> [Page text]
********
In 1856, Dufferin commissioned the schooner Foam and set off on a journey around the North Atlantic. He first made landfall on Iceland, where he visited the then very small Reykjavík, the plains of Þingvellir, and Geysir. Returning to Reykjavík, Foam was towed north by Prince Napoleon, who was on an expedition to the region in the steamer La Reine Hortense. Dufferin sailed close to Jan Mayen Island, but was unable to land there due to heavy ice and caught only a very brief glimpse of the island through the fog. From Jan Mayen, Foam sailed on to northern Norway, stopping at Hammerfest before sailing for Spitzbergen.

On his return, Dufferin published a book about his travels, Letters From High Latitudes. With its irreverent style and lively pace, it was extremely successful and can be regarded as the prototype of the comic travelogue. It remained in print for many years and was translated into French, German and Urdu. The letters were nominally written to his mother, with whom he had developed a very close relationship after the death of his father when he was 15.
********
> [Data block]
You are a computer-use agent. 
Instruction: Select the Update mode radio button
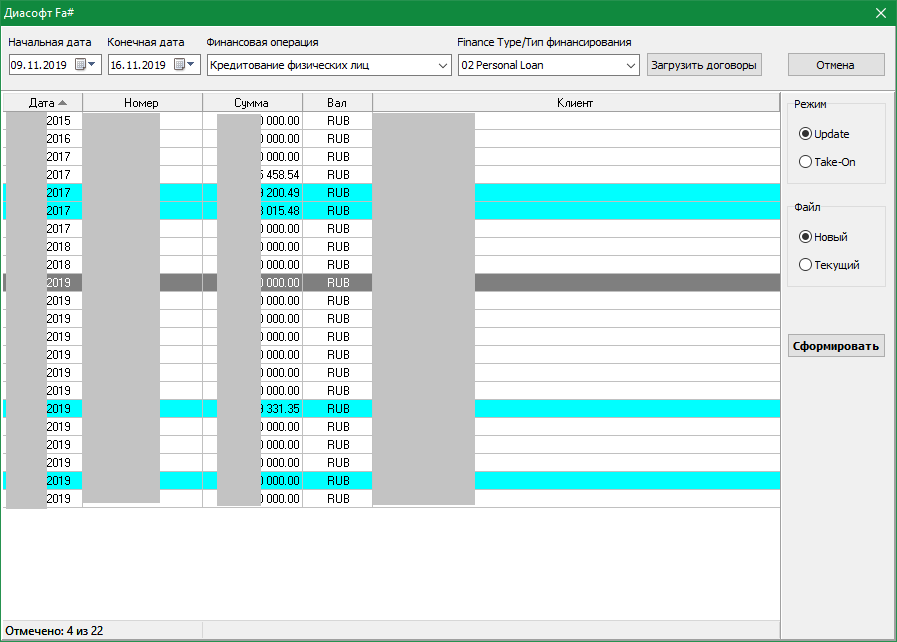pyautogui.click(x=805, y=134)
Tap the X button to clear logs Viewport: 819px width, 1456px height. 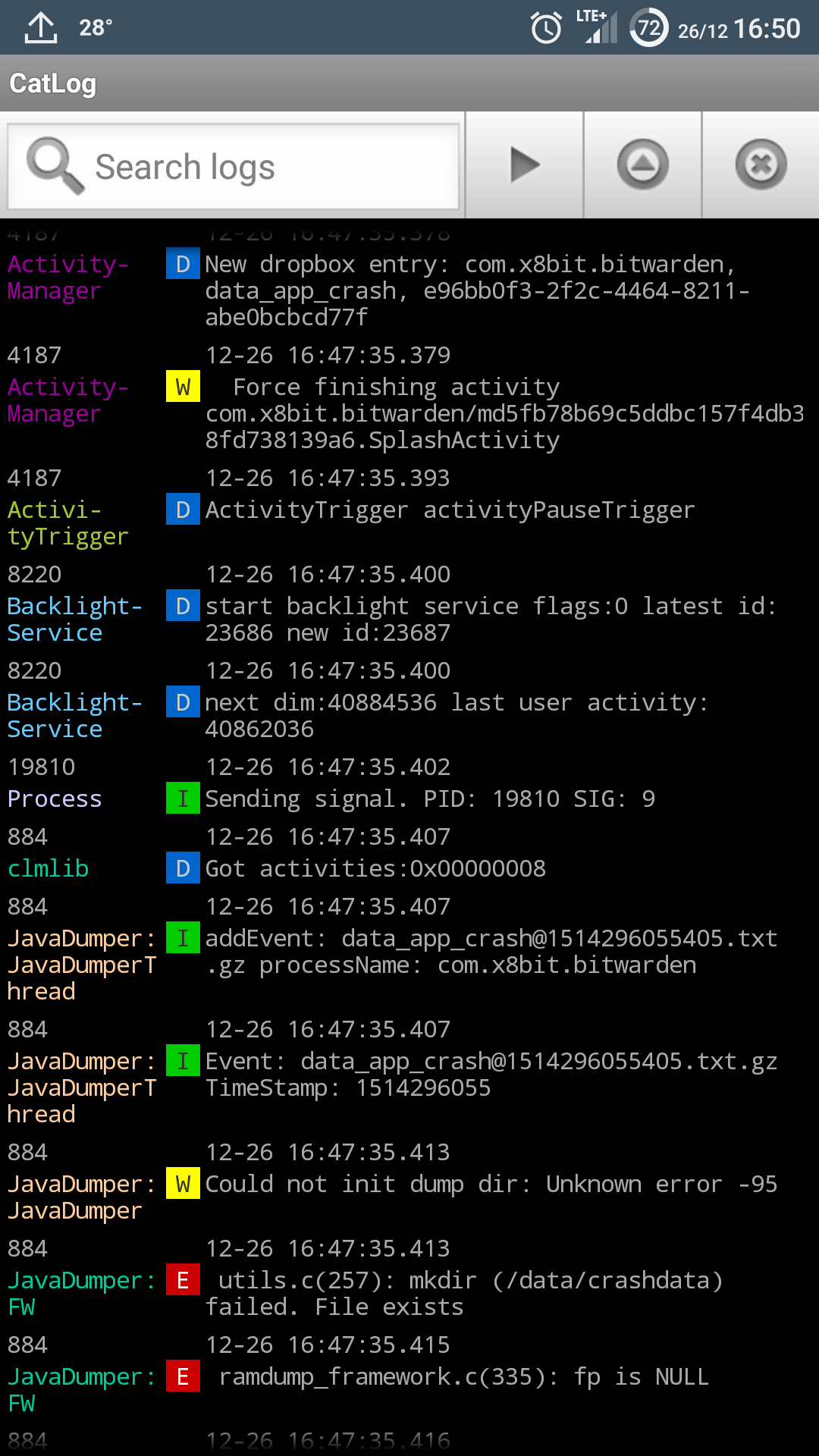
********
> [Exercise set]
A – Condense the paragraph in the passage on Dufferin's voyage that begins "In 1856, Dufferin commissioned" into a bulleted list of its main facts.
B – According to the passage on Dufferin's voyage, into which languages was Letters From High Latitudes translated?
C – Write what comes next in the passage on Dufferin's voyage, starting after its final sentence.
The data are not needed here.

> [Your responses]
A –
- In 1856, Dufferin commissioned the schooner Foam and set out around the North Atlantic.
- In Iceland he visited the then very small Reykjavík, the plains of Þingvellir, and Geysir.
- Back at Reykjavík, Foam was towed north by Prince Napoleon's steamer La Reine Hortense.
- Heavy ice kept him from landing on Jan Mayen Island, which he glimpsed only briefly through fog.
- He then sailed to northern Norway, stopped at Hammerfest, and headed for Spitzbergen.

B – French, German and Urdu.

C –
==A natural diplomat==
Despite the great success of Letters From High Latitudes, Dufferin did not pursue a career as an author, although he was known for his skilful writing throughout his career. Instead, he became a public servant, with his first major public appointment in 1860 as British representative on a commission to Syria to investigate the causes of a civil war earlier that year in which the Maronite Christian population had been subject to massacres by the Muslim and Druze populations. In light of this work in June 1861 he was appointed Knight Commander of the Order of the Bath. Working with French, Russian, Prussian and Turkish representatives on the commission, Dufferin proved remarkably successful in achieving the objectives of British policy in the area. He upheld Turkish rule in the area, and prevented the French from establishing a client state in Lebanon, later securing the removal of a French occupying force in Syria. He also defended the interests of the Druze community, with whom Britain had a long association. The other parties on the commission were inclined to repress the Druze population, but Dufferin argued that had the Christians won the war they would have been just as bloodthirsty. The long-term plan agreed by the commission for the governance of the region was largely that proposed by Dufferin — that Lebanon should be governed separately from the rest of Syria, by a Christian Ottoman who was not a native of Syria. He was appointed a Knight of the Order of Saint Patrick on 28 January 1864.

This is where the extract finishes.